- EXERCISE AIM:
How do the records below read from their first line through the line containing "Image resolution: width=435"? Write those lines out exactly.

- PROVIDED RECORDS:
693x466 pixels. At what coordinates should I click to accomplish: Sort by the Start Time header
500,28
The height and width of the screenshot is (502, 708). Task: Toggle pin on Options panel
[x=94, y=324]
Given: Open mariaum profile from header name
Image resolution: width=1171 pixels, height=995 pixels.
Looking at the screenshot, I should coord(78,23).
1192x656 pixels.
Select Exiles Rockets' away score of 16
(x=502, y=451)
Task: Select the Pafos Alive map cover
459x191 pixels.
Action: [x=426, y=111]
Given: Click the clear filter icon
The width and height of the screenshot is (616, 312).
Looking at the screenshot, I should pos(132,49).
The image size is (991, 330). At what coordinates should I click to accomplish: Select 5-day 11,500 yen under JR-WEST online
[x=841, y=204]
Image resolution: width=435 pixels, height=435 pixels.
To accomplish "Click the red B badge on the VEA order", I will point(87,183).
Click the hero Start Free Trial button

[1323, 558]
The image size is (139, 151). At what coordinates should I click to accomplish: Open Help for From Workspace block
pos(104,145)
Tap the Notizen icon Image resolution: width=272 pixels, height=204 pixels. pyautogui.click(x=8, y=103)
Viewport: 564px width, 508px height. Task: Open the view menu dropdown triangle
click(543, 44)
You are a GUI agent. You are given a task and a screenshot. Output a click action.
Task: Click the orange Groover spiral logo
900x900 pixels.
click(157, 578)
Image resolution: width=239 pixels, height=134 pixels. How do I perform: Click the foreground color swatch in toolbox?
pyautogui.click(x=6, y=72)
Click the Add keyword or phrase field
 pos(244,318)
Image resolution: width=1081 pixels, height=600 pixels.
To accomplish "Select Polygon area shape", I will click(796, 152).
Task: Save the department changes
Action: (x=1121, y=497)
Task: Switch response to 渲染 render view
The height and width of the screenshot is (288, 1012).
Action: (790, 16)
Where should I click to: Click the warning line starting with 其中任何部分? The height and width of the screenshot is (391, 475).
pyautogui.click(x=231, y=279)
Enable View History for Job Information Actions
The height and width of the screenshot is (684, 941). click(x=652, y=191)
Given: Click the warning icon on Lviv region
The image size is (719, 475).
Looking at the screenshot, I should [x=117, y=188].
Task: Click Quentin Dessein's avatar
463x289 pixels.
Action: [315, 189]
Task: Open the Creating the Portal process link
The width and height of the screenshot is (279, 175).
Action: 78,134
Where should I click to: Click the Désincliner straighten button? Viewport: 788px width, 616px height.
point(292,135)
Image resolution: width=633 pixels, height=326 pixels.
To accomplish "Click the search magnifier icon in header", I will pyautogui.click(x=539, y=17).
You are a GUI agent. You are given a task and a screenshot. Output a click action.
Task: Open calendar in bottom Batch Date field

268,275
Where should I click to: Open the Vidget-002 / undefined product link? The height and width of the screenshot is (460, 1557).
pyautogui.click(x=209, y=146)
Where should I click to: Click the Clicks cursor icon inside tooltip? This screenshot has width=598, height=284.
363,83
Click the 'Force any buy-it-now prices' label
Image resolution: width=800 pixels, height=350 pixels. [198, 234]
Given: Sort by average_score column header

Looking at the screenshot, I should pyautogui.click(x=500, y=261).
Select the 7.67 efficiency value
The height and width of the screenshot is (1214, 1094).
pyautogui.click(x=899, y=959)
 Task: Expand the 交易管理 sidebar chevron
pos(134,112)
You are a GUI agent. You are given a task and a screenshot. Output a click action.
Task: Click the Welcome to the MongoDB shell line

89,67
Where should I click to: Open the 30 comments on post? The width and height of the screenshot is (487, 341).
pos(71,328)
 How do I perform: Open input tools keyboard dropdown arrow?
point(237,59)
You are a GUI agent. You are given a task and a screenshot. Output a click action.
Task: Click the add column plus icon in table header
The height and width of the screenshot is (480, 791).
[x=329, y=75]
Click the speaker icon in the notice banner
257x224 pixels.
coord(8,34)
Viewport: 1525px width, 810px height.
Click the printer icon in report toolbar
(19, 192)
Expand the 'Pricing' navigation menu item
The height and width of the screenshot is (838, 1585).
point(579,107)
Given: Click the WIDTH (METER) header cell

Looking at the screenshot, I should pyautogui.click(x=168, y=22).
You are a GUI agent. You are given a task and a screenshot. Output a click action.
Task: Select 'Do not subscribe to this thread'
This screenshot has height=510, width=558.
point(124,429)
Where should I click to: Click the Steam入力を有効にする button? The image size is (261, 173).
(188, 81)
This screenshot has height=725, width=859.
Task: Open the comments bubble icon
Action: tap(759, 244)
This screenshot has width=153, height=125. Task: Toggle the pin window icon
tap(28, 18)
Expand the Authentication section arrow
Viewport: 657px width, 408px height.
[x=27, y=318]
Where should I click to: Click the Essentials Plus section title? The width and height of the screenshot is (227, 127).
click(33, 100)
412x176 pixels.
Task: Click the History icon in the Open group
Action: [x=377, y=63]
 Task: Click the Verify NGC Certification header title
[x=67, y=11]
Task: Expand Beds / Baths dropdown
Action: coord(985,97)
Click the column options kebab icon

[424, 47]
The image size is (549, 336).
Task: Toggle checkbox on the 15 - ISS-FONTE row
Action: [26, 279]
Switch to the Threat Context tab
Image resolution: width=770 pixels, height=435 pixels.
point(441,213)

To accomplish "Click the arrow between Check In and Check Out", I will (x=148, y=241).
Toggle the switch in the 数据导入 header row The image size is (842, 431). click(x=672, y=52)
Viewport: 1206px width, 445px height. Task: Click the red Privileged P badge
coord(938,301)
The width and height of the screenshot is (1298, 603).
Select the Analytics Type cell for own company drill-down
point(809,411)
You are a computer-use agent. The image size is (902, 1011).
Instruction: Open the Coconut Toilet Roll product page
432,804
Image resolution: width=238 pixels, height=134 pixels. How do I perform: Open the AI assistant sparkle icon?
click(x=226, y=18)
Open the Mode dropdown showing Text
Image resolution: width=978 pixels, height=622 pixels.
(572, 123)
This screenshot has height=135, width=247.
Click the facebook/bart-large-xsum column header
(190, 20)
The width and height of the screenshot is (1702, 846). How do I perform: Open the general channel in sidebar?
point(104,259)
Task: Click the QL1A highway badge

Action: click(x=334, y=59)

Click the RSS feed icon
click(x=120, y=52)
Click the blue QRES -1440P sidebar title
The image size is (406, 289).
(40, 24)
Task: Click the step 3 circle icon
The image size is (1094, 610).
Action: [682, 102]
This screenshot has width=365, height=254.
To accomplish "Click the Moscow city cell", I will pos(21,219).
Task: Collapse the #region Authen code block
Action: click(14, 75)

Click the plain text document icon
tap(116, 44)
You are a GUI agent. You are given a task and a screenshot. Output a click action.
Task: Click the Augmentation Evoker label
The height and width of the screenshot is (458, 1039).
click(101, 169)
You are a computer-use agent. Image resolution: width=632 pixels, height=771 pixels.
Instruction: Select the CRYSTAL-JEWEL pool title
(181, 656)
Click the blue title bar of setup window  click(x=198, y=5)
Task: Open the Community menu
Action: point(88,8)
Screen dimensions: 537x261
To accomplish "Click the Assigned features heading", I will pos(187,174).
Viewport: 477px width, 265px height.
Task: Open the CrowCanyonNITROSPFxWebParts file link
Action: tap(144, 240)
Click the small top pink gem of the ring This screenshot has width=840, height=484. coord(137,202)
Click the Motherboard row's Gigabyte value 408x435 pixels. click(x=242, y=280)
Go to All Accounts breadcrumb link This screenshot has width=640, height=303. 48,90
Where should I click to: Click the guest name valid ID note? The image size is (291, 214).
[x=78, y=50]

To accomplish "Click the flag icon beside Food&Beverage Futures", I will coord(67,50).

- YOUR SOLUTION:
693x466 pixels. At what coordinates should I click to accomplish: Sort by the Start Time header
500,28
The height and width of the screenshot is (502, 708). Task: Toggle pin on Options panel
[x=94, y=324]
Given: Open mariaum profile from header name
Image resolution: width=1171 pixels, height=995 pixels.
Looking at the screenshot, I should coord(78,23).
1192x656 pixels.
Select Exiles Rockets' away score of 16
(x=502, y=451)
Task: Select the Pafos Alive map cover
459x191 pixels.
Action: [x=426, y=111]
Given: Click the clear filter icon
The width and height of the screenshot is (616, 312).
Looking at the screenshot, I should pos(132,49).
The image size is (991, 330). At what coordinates should I click to accomplish: Select 5-day 11,500 yen under JR-WEST online
[x=841, y=204]
Image resolution: width=435 pixels, height=435 pixels.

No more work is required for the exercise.